Implement AttentionMetadata

The AttentionMetadata class stores metadata from the batched input and KV cache for the attention backend. It contains the following predefined fields:

Field Type Description
max_num_requests int The max number of requests in a single batch.
num_contexts int The number of context-phase sequences in the batch.
num_generations int The number of generation-phase sequences in the batch.
max_num_tokens int The max number of tokens in all requests in a single batch.
num_tokens int Number of tokens in the batch.
num_ctx_tokens int Number of tokens in sequences in the context phase.
kv_cache_manager KVCacheManager The KV cache manager.
is_cuda_graph bool Whether CUDA graph is enabled.
seq_lens Tensor The length of each sequence in the batch. The shape is (batch_size), and located on CPU memory.
seq_lens_cuda Tensor A copy of seq_lens store on the GPU.
context_lens Tensor The length of each context-phase sequence in the batch. The shape is (num_contexts).
position_ids Optional[Tensor] The position of each token in each sequence. May be None if positional embedding is applied outside of the backend.
request_ids List[int] The request ID of each sequence in the batch.
prompt_lens List[int] The prompt length of each sequence in the batch.
kv_cache_params KVCacheParams The parameters for the KV cache.

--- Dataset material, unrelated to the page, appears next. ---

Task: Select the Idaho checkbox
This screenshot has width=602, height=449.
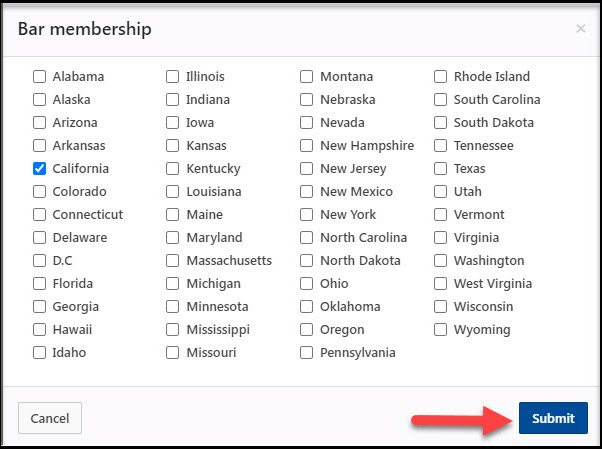Action: (40, 353)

During AttentionMetadata.__init__, you can initialize additional fields for the new attention metadata. For example, the Flashinfer metadata initializes decode_wrapper here. During AttentionMetadata.prepare, the runtime will fill all predefined fields, and you can fill your customized fields according to these predefined fields. For example, the Flashinfer metadata fills qo_indptr by combining context_lens and num_generations here.

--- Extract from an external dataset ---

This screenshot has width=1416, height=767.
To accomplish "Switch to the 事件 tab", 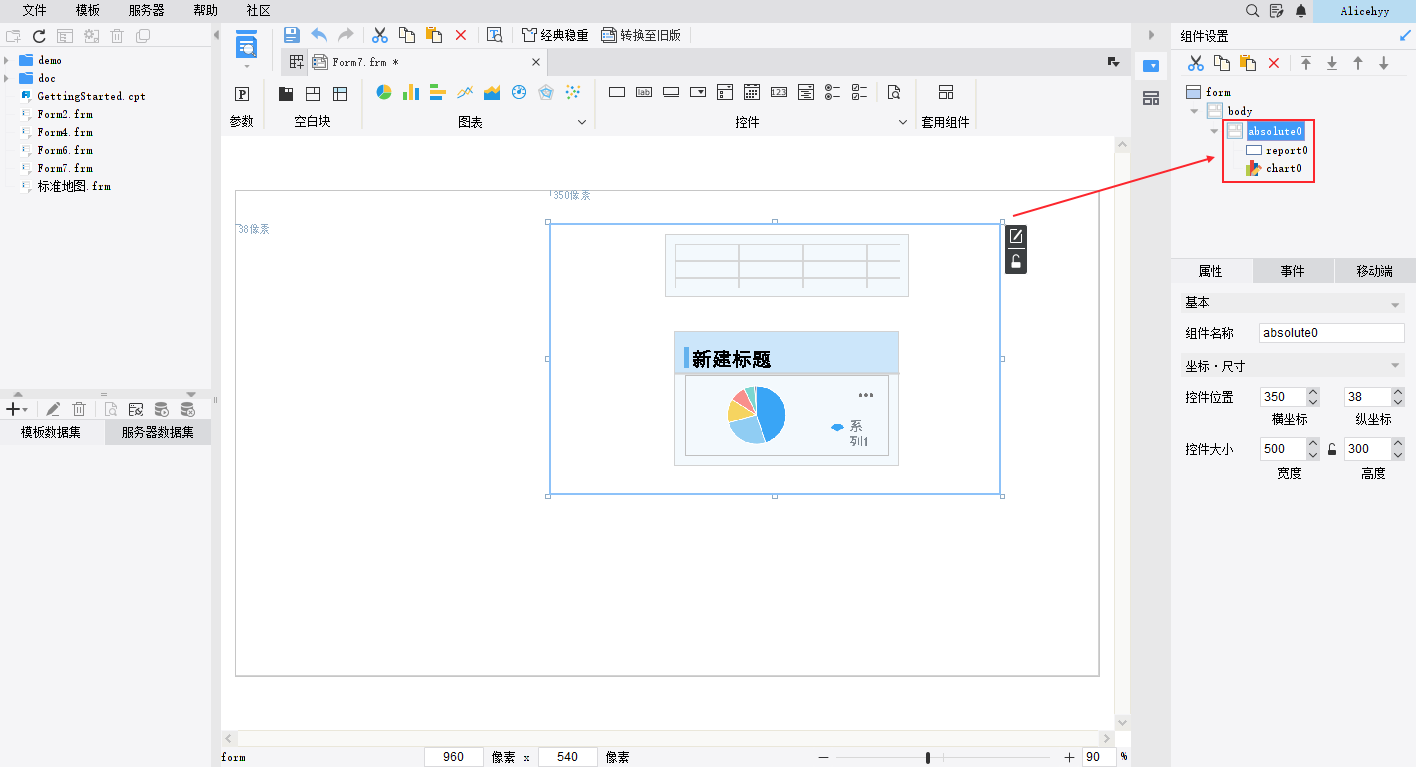I will [x=1292, y=271].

Implement AttentionBackend

The AttentionBackend delegates the attention operation to the backend implementation.

Its __init__ accepts the following arguments:

Field Type Description
layer_idx int The index of the attention layer in the model.
num_heads int The number of query heads.
head_dim int The size of each attention head (hidden_size // num_heads).
num_kv_heads Optional[int] The number of KV heads. Defaults to num_heads if None.
quant_config QuantConfig Optional quantization configuration. If None, no quantization is applied.
pos_embd_params PositionalEmbeddingParams Optional parameters defining how positional embedding should be applied. If None, positional embedding should be applied by the model before calling the backend. Otherwise, the backend is in-charge of applying positional embedding and may cache K without embedding it first.

Its forward accepts the following arguments:

Field Type Description
q Tensor Query tensor with shape (num_tokens, num_heads * head_dim).
k Tensor Key tensor with shape (num_tokens, num_kv_heads * head_dim).
v Tensor Value tensor with shape (num_tokens, num_kv_heads * head_dim).
metadata AttentionMetadata Metadata for the attention operation.
attention_mask AttentionMask Optional attention mask. If None, causal mask is applied.

For example, the Flashinfer backend calls append_paged_kv_cache and then wrapper's run to perform the attention operation here.